I was as surprised as anyone to hear about the plan by this newspaper’s owner, David Black, to begin regulatory work on an oil refinery for Kitimat.
I’ll leave it to others to comment on the practicality of that plan, and whether it would make the proposed Northern Gateway pipeline project more acceptable to B.C.’s government and population. Black Press news coverage, columns, letters to the editor and other reader comments are not affected by this project, and there has been a range of views expressed already.
Whatever the merits of the refinery idea, it has advanced the debate over pipelines and the place of oil in our society. And that’s a good thing, because as someone with a basic knowledge of chemistry and some experience in oil refining, I have noticed a lot of ignorance about the subject.

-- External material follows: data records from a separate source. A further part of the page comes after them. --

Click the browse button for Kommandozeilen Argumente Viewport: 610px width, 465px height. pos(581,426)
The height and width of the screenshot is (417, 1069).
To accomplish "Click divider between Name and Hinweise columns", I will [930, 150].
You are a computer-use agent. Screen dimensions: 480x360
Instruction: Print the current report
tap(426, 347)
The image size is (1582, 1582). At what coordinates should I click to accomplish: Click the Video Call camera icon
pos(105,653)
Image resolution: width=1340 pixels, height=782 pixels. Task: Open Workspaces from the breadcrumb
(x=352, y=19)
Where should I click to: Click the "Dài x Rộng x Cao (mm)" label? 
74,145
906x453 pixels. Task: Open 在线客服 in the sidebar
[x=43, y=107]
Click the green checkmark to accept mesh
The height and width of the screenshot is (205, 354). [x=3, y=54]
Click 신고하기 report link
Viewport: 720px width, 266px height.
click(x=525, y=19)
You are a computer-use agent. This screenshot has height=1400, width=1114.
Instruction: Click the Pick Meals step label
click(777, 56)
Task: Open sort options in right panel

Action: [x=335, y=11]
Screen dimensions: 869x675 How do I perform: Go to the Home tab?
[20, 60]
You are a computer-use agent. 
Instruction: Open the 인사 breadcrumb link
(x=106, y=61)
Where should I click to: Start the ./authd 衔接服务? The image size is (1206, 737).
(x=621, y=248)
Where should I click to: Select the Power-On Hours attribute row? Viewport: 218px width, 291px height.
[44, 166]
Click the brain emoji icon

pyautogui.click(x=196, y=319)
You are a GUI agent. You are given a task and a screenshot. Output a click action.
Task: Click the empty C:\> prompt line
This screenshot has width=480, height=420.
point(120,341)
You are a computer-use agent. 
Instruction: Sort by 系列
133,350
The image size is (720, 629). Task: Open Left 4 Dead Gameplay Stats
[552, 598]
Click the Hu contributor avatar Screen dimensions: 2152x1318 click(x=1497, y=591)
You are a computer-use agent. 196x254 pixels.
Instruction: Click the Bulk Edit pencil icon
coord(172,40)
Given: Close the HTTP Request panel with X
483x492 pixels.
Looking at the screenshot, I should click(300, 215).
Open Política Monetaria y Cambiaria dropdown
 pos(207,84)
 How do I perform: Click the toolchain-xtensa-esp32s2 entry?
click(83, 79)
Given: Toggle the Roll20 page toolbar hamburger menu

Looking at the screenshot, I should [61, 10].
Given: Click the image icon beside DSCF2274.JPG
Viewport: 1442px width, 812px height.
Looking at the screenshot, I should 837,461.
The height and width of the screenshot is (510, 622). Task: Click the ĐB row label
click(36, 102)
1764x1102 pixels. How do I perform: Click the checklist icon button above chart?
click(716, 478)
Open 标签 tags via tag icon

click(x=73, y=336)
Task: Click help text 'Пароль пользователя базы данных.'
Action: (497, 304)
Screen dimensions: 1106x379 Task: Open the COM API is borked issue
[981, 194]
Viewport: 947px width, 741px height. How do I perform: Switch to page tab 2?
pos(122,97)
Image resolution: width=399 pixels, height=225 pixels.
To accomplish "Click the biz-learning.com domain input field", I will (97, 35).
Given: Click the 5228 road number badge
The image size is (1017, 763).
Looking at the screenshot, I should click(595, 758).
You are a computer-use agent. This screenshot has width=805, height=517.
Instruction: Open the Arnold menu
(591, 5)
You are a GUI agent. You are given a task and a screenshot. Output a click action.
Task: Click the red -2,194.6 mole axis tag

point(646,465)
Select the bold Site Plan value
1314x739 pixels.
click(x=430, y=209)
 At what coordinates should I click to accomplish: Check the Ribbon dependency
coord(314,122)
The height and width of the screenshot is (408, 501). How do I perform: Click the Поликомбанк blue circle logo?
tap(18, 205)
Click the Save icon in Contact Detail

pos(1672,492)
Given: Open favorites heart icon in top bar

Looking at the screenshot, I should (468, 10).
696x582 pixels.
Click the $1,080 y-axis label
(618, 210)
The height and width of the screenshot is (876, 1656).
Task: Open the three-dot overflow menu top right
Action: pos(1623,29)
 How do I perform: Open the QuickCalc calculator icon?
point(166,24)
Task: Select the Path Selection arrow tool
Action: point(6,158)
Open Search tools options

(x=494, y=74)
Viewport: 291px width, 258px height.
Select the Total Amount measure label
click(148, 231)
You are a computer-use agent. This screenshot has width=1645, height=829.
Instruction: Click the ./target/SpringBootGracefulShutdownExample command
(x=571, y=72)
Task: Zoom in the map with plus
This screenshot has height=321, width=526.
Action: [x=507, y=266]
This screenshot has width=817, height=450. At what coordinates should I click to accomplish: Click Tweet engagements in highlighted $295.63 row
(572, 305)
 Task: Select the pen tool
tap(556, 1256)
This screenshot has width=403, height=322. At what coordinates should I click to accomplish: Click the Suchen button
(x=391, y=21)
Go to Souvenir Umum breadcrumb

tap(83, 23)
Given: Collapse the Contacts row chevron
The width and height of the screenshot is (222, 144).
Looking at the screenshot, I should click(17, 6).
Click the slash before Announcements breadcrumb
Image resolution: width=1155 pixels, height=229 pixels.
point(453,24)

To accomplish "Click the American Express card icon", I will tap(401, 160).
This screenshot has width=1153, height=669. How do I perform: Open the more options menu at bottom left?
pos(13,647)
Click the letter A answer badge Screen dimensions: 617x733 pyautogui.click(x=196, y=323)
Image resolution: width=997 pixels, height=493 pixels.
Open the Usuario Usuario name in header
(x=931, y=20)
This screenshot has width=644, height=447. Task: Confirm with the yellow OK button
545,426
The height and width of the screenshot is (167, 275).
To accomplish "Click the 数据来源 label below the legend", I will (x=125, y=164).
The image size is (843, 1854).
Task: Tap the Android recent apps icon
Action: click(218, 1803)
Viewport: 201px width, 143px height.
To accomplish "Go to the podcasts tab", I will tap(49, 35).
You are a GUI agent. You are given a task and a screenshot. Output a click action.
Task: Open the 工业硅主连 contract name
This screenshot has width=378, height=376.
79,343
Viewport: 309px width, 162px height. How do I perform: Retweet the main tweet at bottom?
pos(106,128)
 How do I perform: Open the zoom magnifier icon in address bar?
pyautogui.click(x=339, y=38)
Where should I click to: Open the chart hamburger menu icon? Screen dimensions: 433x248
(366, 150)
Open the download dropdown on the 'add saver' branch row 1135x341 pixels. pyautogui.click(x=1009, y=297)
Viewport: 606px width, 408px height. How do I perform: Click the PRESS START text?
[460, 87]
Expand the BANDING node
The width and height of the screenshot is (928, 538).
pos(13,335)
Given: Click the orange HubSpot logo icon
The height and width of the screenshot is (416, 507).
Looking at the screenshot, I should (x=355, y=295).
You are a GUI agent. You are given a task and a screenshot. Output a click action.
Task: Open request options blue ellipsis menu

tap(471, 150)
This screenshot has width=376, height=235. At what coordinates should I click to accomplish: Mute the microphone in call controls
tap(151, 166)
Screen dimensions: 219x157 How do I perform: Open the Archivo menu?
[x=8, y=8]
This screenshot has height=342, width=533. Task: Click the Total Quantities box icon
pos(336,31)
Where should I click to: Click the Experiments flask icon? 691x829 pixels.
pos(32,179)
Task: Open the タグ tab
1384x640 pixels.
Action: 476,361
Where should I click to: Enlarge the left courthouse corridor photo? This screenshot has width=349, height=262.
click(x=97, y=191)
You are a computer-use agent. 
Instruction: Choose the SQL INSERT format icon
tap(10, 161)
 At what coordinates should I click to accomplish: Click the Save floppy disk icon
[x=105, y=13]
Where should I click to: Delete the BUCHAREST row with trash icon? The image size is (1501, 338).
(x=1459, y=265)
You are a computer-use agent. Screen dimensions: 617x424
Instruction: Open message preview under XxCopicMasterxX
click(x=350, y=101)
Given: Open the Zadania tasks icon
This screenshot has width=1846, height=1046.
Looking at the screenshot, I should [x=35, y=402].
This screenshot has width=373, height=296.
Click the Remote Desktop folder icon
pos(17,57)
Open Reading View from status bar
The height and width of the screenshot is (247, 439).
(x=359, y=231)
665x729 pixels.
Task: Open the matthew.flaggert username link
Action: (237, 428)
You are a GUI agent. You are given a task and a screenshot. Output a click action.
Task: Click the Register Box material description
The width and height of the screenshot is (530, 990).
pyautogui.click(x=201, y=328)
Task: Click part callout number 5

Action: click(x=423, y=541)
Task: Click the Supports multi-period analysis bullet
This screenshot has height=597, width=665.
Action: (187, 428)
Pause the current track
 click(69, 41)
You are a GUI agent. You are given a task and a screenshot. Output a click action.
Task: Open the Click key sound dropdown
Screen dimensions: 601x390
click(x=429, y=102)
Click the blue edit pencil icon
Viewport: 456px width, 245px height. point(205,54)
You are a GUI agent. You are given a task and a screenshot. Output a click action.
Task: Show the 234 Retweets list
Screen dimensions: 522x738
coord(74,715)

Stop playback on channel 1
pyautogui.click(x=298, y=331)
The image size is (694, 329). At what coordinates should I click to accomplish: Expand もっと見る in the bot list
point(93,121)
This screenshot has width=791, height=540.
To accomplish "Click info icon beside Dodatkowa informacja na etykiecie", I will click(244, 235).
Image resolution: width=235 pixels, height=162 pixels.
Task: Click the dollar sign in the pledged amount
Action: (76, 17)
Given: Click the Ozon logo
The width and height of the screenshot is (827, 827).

Today I’d like to address some of the main misconceptions, which have been exploited by some opponents. The first one is oil pollution in general and how it gets into the environment.
A global study by the Smithsonian Institution in 1995 calculated the amount of oil making its way into oceans this way: Big tanker spills accounted for 37 million gallons a year, about five per cent of the total marine oil pollution identified.
By far the largest source was oil runoff from land into drains, from oil changes, municipal and industrial wastes and other sources: 363 million gallons. Bilge cleaning and other routine ship maintenance added 137 million gallons, four times the tanker spill average.
Air pollution from vehicles and industry deposited hydrocarbon particles equal to another 97 million gallons; natural seeps added 62 million gallons; offshore drilling discharges accounted for 15 million gallons.
So that’s the first thing to understand. It’s not tankers and pipelines doing most of the polluting. It’s you and me.
Then there is the propaganda about greenhouse gas emissions from the oil sands crude. Actor Robert Redford is one of the highest-profile pitchmen for the false notion that “tar sands” oil generates three times the greenhouse gases as conventional oil.
The facts are clear. The most widely cited source is a graph prepared by Cambridge Energy Research Associates, which shows that 75 per cent of greenhouse gases from all types of crude occur when the gasoline, jet fuel and diesel are burned by the end user.
Yes, there are variations in emissions on the remaining quarter. Emissions from mined oil sands crude are slightly higher than steam extraction, which is slightly higher than conventionally drilled and pumped crude. The most greenhouse gas-intensive crude used in North America is California heavy crude, which is conventionally drilled.
Burning coal produces far more greenhouse gases than oil, as University of Victoria climate scientist Andrew Weaver has calculated.
Two U.S. environmental groups, including the one fronted by Redford, have lately been promoting a study that suggests oil sands crude is more corrosive to pipelines. False, says the industry, showing analysis of pipes that have carried diluted bitumen for decades.
The Trans-Mountain pipeline has been carrying crude from Alberta to Burnaby and Washington state for more than 60 years. It has periodically carried heavy crude for 40 years, and diluted bitumen for 25 years.
Some of that crude is refined in Washington and the gasoline and diesel barged up to supply B.C. gas stations. And of course Vancouver Island, Haida Gwaii and all other B.C. islands depend on marine fuel shipments.
And let’s not forget the most common heavy oil used in B.C.—it’s called asphalt.